Quote the entries below from the line with "Open the Thor figure image" through the line with "Viewport: 1000px width, 620px height.", both ends included, and only those lines.

[Collected data entries]

--- START ---

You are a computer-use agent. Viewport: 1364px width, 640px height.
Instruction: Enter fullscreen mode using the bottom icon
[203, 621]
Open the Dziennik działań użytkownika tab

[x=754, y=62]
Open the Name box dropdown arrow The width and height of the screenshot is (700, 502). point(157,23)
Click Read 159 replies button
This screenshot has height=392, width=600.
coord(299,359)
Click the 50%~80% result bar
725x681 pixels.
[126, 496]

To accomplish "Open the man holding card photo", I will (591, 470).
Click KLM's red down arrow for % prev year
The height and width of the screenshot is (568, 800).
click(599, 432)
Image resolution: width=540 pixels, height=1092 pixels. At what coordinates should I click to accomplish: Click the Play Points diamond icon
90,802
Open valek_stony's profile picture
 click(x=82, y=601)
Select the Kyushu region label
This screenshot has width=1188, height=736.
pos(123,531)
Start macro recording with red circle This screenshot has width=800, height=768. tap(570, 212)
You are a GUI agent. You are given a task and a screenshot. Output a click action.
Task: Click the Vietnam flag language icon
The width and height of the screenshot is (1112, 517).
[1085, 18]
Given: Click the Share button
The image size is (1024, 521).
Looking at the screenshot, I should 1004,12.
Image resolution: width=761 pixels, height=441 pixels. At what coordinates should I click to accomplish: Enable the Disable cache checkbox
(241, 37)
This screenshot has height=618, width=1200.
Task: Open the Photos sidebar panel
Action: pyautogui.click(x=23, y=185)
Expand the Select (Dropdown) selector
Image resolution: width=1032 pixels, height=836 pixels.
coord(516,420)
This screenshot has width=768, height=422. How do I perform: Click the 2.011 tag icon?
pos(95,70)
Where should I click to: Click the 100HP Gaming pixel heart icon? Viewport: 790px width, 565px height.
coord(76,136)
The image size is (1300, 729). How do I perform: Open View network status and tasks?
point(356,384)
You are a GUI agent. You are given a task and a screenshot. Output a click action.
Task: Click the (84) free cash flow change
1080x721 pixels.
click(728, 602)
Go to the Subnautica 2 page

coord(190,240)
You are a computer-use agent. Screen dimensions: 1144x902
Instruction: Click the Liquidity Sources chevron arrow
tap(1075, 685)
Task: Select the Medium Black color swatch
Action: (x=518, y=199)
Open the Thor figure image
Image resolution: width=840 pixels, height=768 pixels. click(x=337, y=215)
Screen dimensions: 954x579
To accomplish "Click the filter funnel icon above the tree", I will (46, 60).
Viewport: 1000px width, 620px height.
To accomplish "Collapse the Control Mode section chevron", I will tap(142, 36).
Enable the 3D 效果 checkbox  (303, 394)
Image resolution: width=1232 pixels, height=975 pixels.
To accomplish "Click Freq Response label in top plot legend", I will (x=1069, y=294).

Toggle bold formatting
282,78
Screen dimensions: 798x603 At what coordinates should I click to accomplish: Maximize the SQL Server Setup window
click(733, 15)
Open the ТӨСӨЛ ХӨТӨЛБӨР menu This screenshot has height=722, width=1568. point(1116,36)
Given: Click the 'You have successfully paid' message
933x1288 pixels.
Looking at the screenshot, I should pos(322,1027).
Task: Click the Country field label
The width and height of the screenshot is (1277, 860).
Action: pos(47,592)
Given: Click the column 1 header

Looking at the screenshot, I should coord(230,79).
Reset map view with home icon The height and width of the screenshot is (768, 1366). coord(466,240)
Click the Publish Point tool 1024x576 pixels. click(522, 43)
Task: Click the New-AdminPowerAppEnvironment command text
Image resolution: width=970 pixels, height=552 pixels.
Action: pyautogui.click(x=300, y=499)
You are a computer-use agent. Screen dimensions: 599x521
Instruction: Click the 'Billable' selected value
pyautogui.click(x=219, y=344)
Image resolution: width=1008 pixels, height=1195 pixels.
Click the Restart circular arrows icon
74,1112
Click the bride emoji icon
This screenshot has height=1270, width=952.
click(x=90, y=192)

--- END ---

▶ Reply
Open the Thor figure image
Image resolution: width=840 pixels, height=768 pixels. click(x=337, y=215)
Screen dimensions: 954x579
To accomplish "Click the filter funnel icon above the tree", I will (46, 60).
Viewport: 1000px width, 620px height.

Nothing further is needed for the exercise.